Bastó un poco de educación, de continencia verbal y de respeto a la Cámara y a la función de los diputados en ella para que lo que iba a representar el fin de España, esto es, el 'Plan Ibarretxe', deviniera en lo que verdaderamente es y ha sido siempre: un proyecto político que una minoría, de carácter local en este caso, presenta para su examen, debate y eventual aprobación. Pero muy lejos tuvieron que llegar las cosas, y las voces, y las descalificaciones, y los insultos, durante la tramitación, para que hoy nos hagamos lenguas de lo fino y ponderado que resultó el debate, cuando lo cierto es que un debate en el Congreso, para que sea verdaderamente parlamentario, ha de ser siempre ponderado y fino.
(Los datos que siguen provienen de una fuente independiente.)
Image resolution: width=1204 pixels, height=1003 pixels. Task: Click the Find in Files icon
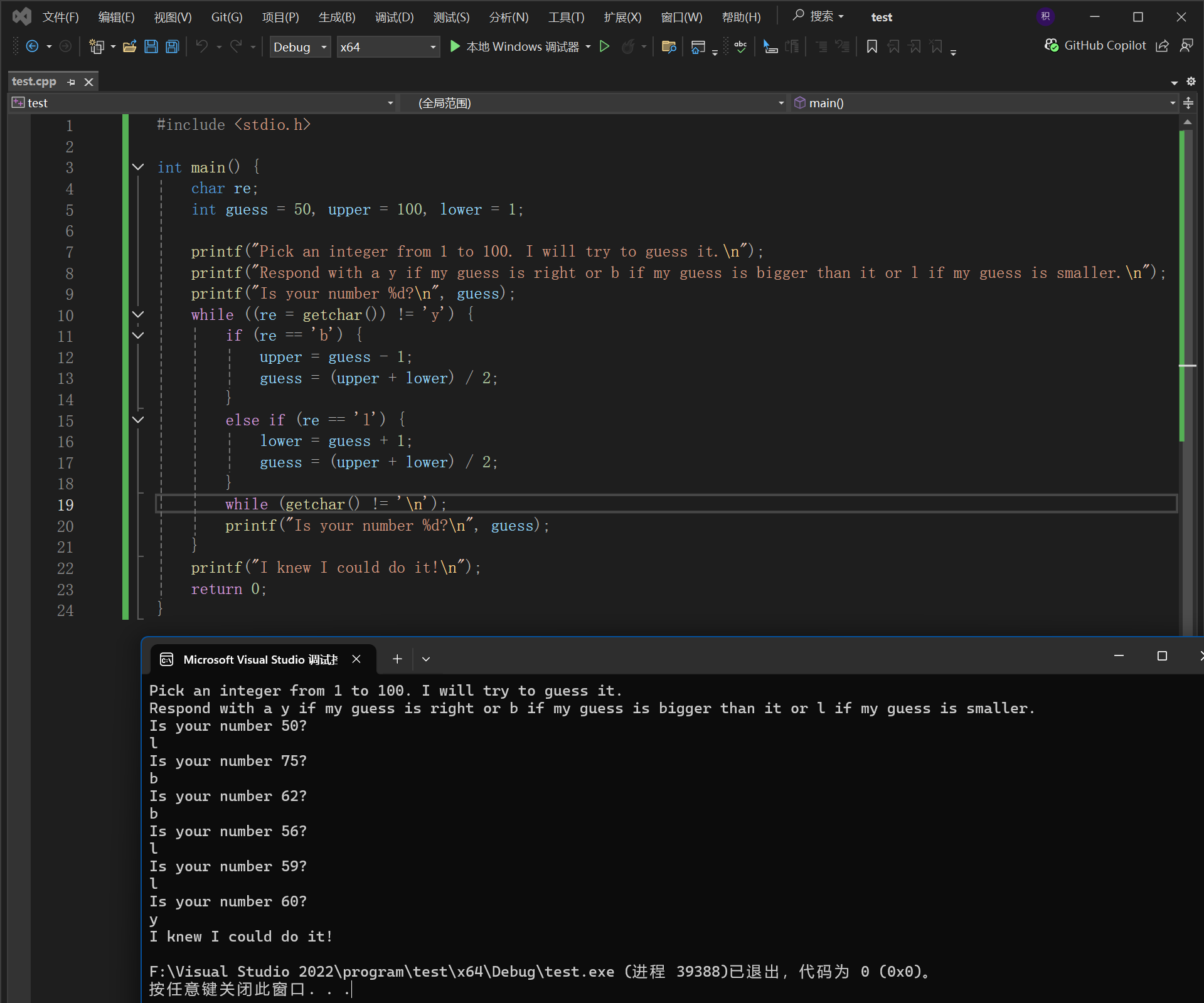point(669,46)
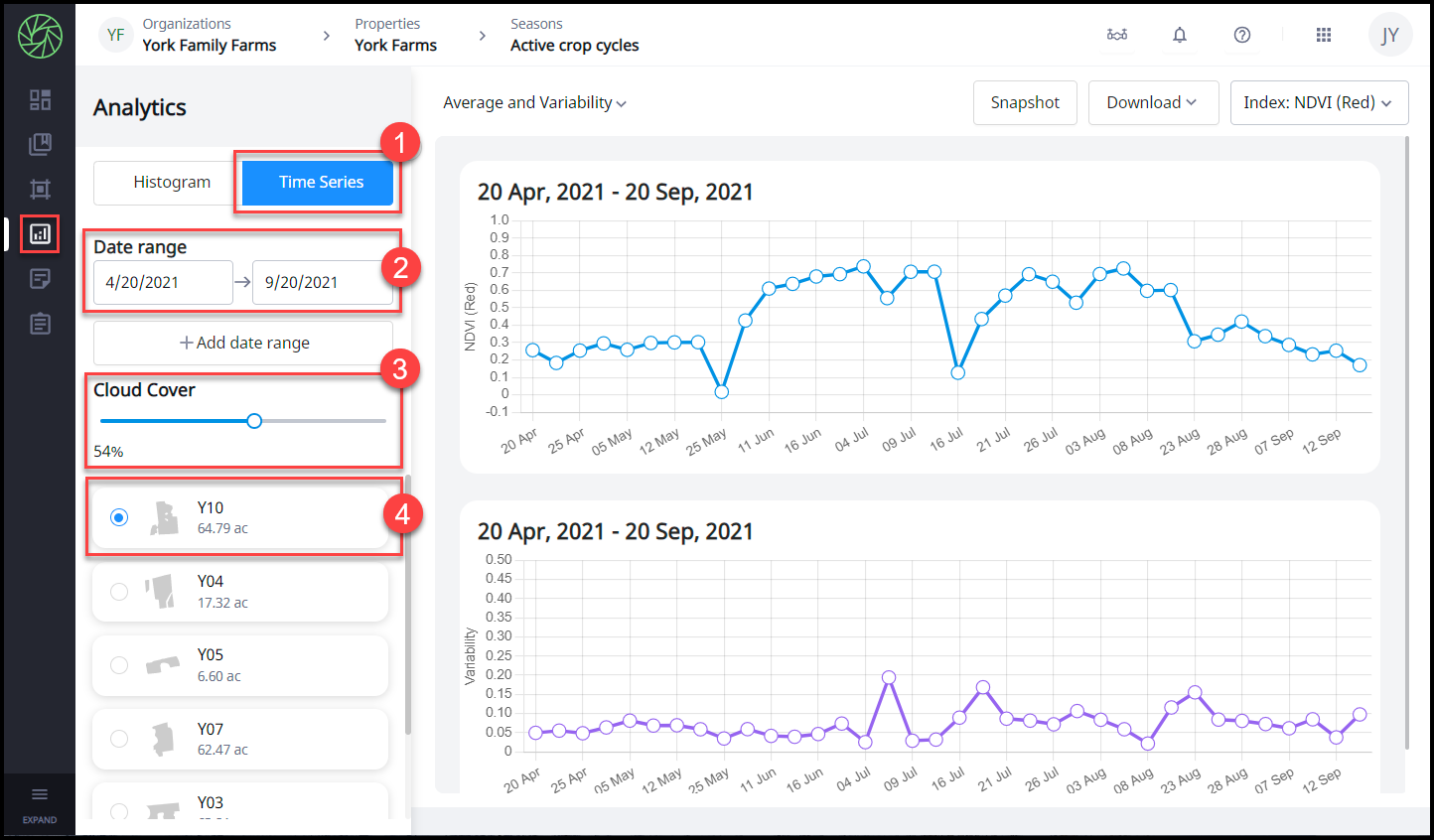Open the Index: NDVI (Red) selector
Screen dimensions: 1434x840
point(1318,103)
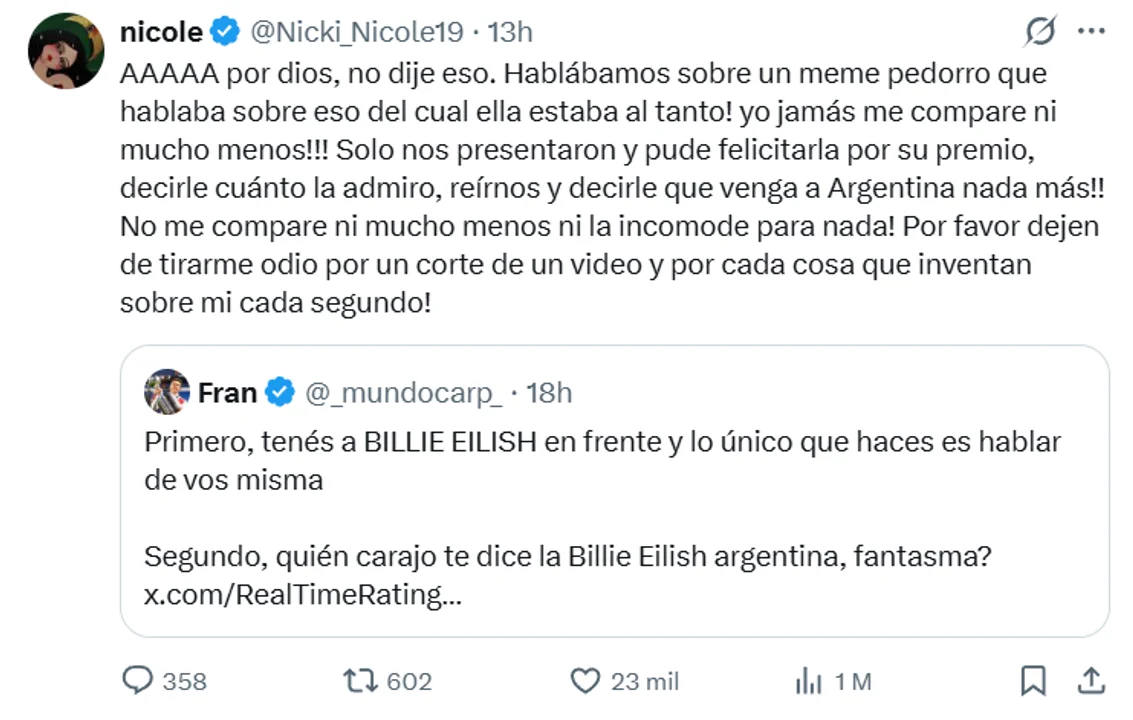
Task: Open view analytics bar chart icon
Action: click(x=808, y=682)
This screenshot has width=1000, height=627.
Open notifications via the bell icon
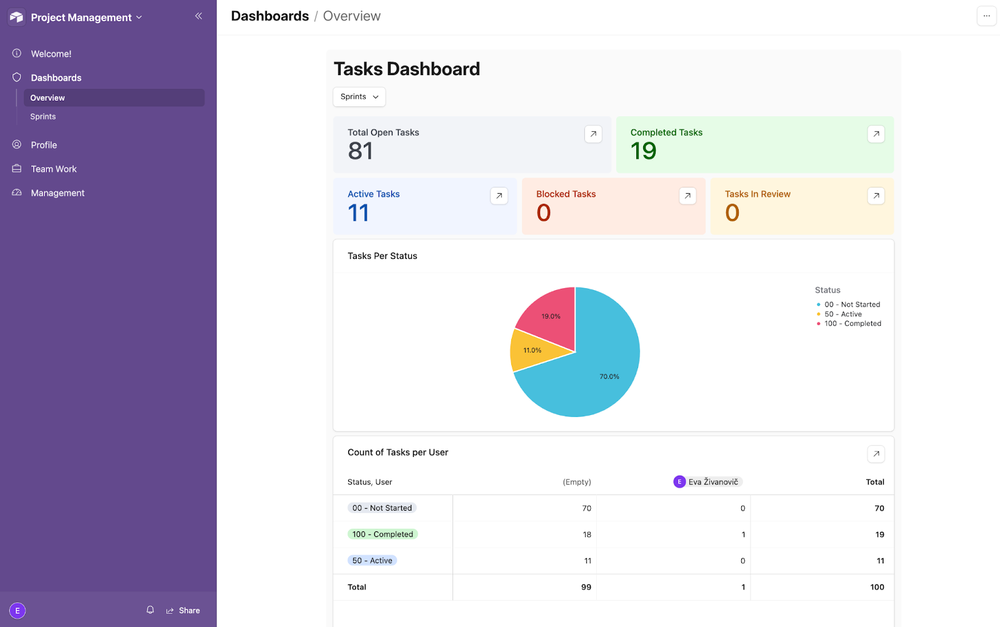point(150,610)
Bien es cierto que las posturas, la de la mayoría vasca y la de la mayoría española, permanecen hoy tan inamovibles como antes, pues ambas parten de supuestos unívocos, pero no lo es menos que el esfuerzo de los representantes del pueblo por someterse a una dialéctica sin histerias ni calumnias habrá de dar sus frutos. En este país en que nadie escucha a nadie, así en la calle como en casa o en el Parlamento, puede tener un efecto altamente positivo esa actitud ensayada el martes por los diputados, algunos, bien es cierto, con más fortuna que otros. La contemplación de un presidente de Gobierno que escucha, que asiente o niega elegantemente con la cabeza desde su escaño, que replica con urbanidad y que, en fin, hace honor con su comportamiento cívico a la alta magistratura en la que se halla instalado, contrasta muy favorablemente con aquella otra contemplación de un presidente, el anterior, abonado sin reservas a la reyerta parlamentaria, a la mala educación y al sectarismo. Hablando puede que se entienda o que no entienda la gente; chillando, nunca.